Let's go through these one by one taking as an example the Backpack problem: Let $I = {1, 2, ..., n}$ be a collection of items, where each item $i$ has a value $v_{i}$ and weight $w_{i}$. Suppose we have a backpack with maximum capacity $W$. The objective is to choose a subset $S\subseteq I$ such that:

• The sum of the item weights in $S$ does not exceed $W$.
• The sum of the item values in $S$ is as high as possible

The first step is to define the structure of an optimal solution to the Backpack problem. Take an arbitrary instance of the problem with $n$ items, maximum capacity $W$ and optimal solution $S$. If we examine the $n_{th}$ element (the last one in the set), there are only 2 possibilities:

1. If $n\notin S$ then $S$ is an optimal solution to the backpack problem with maximum capacity $W$ and items $I-{n}$.
2. If $n\in S$ then $S-{n}$ is an optimal solution to the backpack problem with maximum capacity $W-w_{n}$ and items $I-{n}$. Note that if $w_{n}>W$, then $S$ cannot contain $n$.

Thus, we have succesfuly defined the structure of any optimal solution $S$ to the backpack problem. Note that generally, we start with an optimal solution and then analyze what it means for a particular decision to be made or not (in this case, for an item to be included or not in the final set).

Moving on to step 2, we have to find the recurrence relation which defines the optimal solution to any subproblem. To make our lives easier we should define a way to reference all possible subproblems. In our case, we have 2 variables: The set of items $I$ and the maximum capacity $W$, so we can define every subproblem using only 2 numbers like so: $z[i,c]$ is the optimal sum of the supbroblem with maximum capacity $c$ given only the first $i$ items in $I$.
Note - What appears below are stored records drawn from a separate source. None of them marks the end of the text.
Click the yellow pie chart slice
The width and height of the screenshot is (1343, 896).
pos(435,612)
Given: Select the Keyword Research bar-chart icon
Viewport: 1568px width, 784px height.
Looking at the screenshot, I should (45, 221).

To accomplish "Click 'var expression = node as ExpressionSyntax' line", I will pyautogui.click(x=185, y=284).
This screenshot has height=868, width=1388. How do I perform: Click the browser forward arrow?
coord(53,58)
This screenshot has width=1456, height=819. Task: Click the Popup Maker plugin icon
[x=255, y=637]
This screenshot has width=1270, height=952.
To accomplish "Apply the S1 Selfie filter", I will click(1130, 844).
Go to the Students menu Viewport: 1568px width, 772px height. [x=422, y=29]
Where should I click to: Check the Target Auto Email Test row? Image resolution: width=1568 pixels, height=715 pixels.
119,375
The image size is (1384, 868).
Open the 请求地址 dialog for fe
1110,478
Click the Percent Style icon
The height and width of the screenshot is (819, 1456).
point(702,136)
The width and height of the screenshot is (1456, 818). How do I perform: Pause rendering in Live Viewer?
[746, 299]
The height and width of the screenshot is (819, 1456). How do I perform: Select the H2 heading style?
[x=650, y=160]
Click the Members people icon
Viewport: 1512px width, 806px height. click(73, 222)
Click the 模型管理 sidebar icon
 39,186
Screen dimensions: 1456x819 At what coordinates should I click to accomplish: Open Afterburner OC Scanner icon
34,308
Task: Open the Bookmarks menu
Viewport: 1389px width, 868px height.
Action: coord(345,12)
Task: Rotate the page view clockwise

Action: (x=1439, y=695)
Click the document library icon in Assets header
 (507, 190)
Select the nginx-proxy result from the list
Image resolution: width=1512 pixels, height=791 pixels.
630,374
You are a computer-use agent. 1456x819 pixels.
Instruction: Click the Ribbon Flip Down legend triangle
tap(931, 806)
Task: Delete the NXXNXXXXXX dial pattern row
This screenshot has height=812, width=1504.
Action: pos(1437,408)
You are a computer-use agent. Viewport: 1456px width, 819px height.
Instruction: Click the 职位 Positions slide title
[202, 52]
Now that we have a precise and concise way of referring subproblems, let's start with the simplest of them: What happens when there are no items (i.e. $i=0$)? The best possible answer is clearly 0. And what about when the maximum capacity is 0 ($c=0$)? The best possible answer is also 0. Next up, we know from the structure of an optimal solution that if $z[i,c]$ uses the item $i$, then $z[i,c]=v_{i}+z[i-1,c-w_{i}]$. Similarly, if $z[i,c]$ does not use the item $i$, then $z[i,c]=z[i-1,c]$. Having covered all these cases, we can now define the generic value of any solution $z[i,c]$ like so:

1. $z[0,c]=z[0,c]=0$
2. $z[i,c]=max(z[i-1,c], z[i-d,c-w_{i}]+v_{i})$

Now all that's left is to compute the optimal solution with the recurrence relation we have found. A simple algorithm to do this would be to construct a $n$x$W$ matrix where the value in $m[i, j]$ is the solution to the subproblem of the first $i$ items and maximum capacity $j$, and fill it out until we reach the value of $m[n,W]$, which is the answer we want. To fill the matrix out is pretty simple, we first start by filling in all the base cases, where $i=0$ or $j=0$, and after that we fill out each column starting from the second onwards.

And there we go, we have solved the Backpack problem using a simple DP solution. Let's review the steps we took one by one: First, we defined the structure of an optimal solution, this means that we take an arbitrary optimal solution S, and find out what it means to make a certain choice, in our case, the decision is whether to include an item or not.

Second, we define the value of optimal solutions recursively, to do this we first define a way to reference any subproblem, then define the base cases, which are the subproblems whose answers are obvious and always the same, like when there are no items to choose from, or a maximum capacity that's zero. After that we can define the answer for any general subproblem, which will be the maximum (or minimum, depending on the problem) between its possible answers.

And finally, we define an algorithm that calculates the recurrence relation we found previously. There are often several different algorithms that can be designed from the same recurrence relation, and the most optimized algorithms always have to take into account the specifics of the problema at hand. However, most of the time one can construct a reasonably efficient algorithm by simply calculating all the values inside the matrix of subproblems, starting from the base cases up until the problem we actually want to answer.